→ **Required action**:
Scan the entries for lines with the word "computer" and copy those lines.
___ Source information
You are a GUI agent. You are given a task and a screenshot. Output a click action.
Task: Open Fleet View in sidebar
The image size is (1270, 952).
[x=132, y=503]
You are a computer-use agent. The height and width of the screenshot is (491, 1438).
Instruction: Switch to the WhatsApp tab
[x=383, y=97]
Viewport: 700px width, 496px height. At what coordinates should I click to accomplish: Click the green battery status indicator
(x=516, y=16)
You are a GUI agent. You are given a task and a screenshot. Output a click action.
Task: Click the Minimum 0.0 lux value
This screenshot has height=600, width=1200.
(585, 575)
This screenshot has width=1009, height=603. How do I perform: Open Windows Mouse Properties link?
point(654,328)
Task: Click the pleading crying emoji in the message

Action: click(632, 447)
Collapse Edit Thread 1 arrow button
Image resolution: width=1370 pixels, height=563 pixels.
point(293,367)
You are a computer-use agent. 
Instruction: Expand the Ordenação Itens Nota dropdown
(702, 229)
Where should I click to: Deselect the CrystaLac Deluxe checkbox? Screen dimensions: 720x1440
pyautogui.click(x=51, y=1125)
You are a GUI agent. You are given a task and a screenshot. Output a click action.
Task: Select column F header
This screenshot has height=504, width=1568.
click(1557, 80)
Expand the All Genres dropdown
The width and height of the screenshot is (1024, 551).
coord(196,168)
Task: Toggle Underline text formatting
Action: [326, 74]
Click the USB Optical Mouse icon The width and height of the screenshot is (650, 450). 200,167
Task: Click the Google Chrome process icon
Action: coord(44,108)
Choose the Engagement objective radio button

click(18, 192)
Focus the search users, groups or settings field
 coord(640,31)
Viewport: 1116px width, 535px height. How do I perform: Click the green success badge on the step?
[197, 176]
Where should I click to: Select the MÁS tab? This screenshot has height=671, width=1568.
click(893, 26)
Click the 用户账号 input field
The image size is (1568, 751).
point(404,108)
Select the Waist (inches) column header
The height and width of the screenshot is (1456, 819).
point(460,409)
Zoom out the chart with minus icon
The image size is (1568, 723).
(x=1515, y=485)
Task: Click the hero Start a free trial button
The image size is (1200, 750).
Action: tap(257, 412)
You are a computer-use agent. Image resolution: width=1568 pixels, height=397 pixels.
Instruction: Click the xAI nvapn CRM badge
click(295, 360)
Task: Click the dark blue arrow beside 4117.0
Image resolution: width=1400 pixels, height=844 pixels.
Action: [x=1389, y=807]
______
→ **Task output**:
You are a computer-use agent. The height and width of the screenshot is (491, 1438).
You are a computer-use agent. 
You are a computer-use agent. Image resolution: width=1568 pixels, height=397 pixels.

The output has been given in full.